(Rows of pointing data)
-- Start --

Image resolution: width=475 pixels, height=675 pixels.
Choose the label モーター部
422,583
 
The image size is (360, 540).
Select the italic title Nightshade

-- End --

**Written request**. Count the lines in the rows above that contain the string "pixels". Give only the number.

**Worked solution**. 1